None. Restore + diff piggyback on the existing jobs table (their kind is new but the schema already accepts arbitrary kind strings — there's no CHECK constraint on kind). The cancel feature uses the existing JobCancelled terminal status. The tree-list cache lives in process memory.

Tests (target coverage)

  • internal/restic/restore_test.goRunRestore invocation builds the expected argv (paths, --target, --no-ownership flag presence, in-place variant); JSON status parsing → BackupStatus-shaped progress envelopes.
  • internal/restic/diff_test.goRunDiff argv shape and JSON forwarding.
  • internal/agent/runner/restore_test.go — happy path, cancel mid-run produces cancelled finished, in-place vs new-directory dispatch, single-flight rejects when another job is running.
  • internal/agent/runner/tree_test.gotree.list handler returns direct children for a synthetic restic ls output, surfaces error on missing snapshot.

=== RECORDS SUPPLIED ===

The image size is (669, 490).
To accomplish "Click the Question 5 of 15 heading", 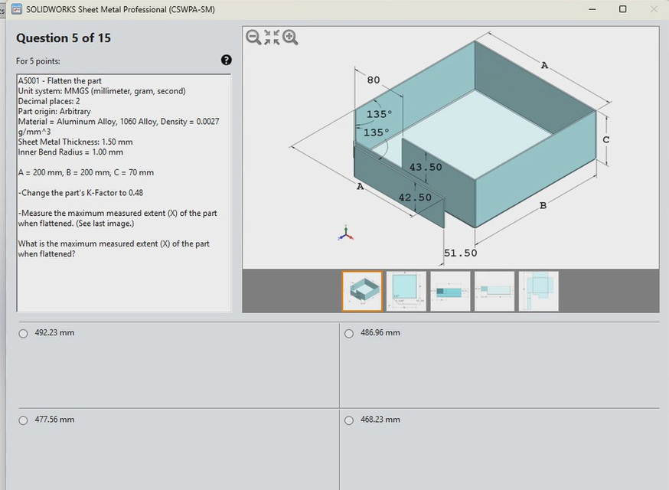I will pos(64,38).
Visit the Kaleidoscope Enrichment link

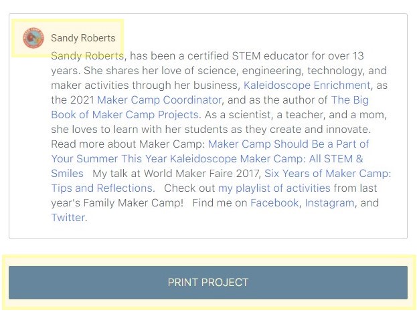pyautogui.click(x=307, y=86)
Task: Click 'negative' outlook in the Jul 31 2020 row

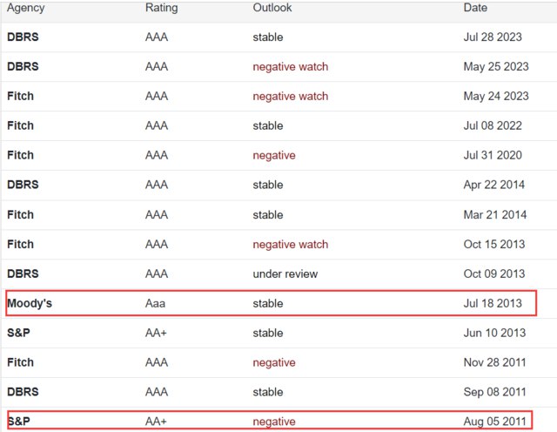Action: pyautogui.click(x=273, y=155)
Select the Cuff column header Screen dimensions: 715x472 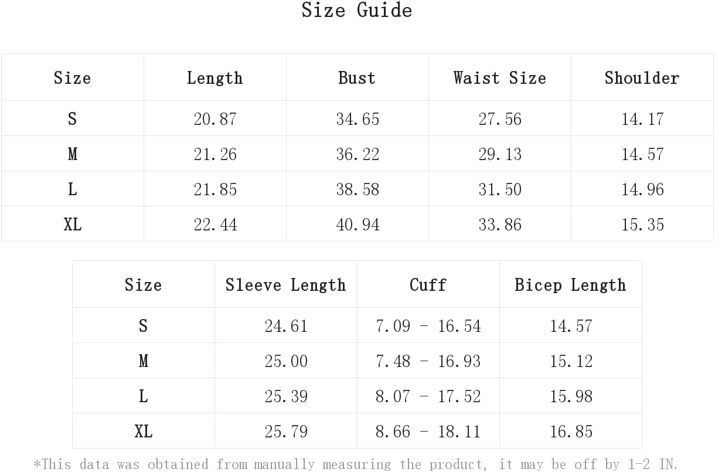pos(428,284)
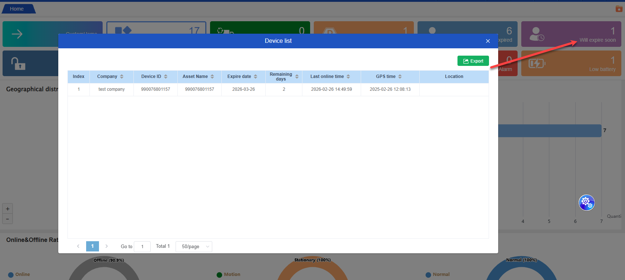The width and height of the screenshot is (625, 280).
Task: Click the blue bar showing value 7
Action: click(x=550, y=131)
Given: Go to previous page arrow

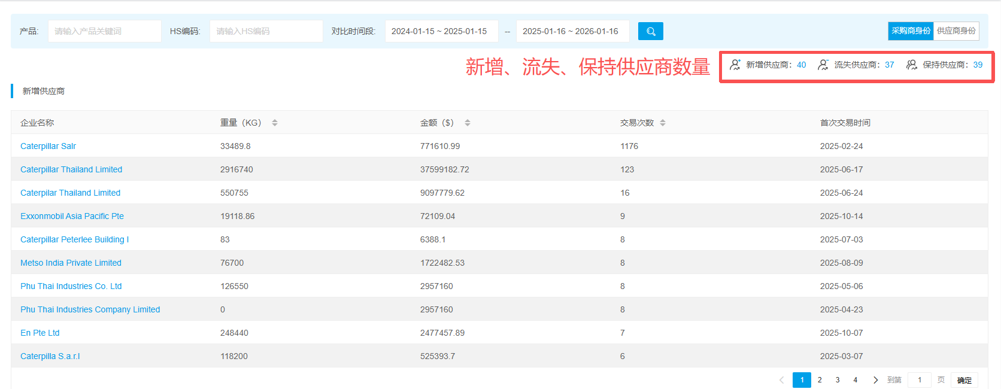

=== WORK INSTRUCTIONS ===
Extend the restore-and-diff design notes with the next part, starting after their last line. The records were gathered from a different source than the text.

=== OUTPUT OF THE EXERCISE ===
  • internal/server/ws/rpc_test.goSendRPC correlation matching, timeout, concurrent calls.
  • internal/server/http/restore_test.go — wizard renders with snapshots, POST validates ≥1 path + in-place host-name match, audit row written, job dispatched with correct payload, in-place without typed-confirm re-renders form with input intact and an error.
  • internal/server/http/diff_test.go — POST dispatches JobDiff, snapshot IDs validated against the host's snapshot list.
  • internal/server/http/cancel_test.go — POST cancel happy path (running → cancelled), 4xx for non-running jobs, 4xx when host offline.
  • internal/server/http/restore_e2e_test.go — happy path: GET wizard, expand /etc (HTMX call returns expected fragment), submit, follow HX-Redirect to job page, see status.
  • web/templates/pages/host_restore_test.go (template-render test) — wizard renders all four sections; in-place card disabled until typed confirm.

Playwright iteration / sweep

A Playwright sweep at the end (mirroring P2R-02 Slice 6) runs against the local smoke server with a real agent enrolled. Steps:

  1. Login → navigate to alfa-01 host → click Restore.
  2. Wizard step 1: pick the most recent snapshot.
  3. Wizard step 2: expand a directory two levels, tick three files, verify tally updates.
  4. Wizard step 3: leave default new-directory.
  5. Wizard step 4: dispatch.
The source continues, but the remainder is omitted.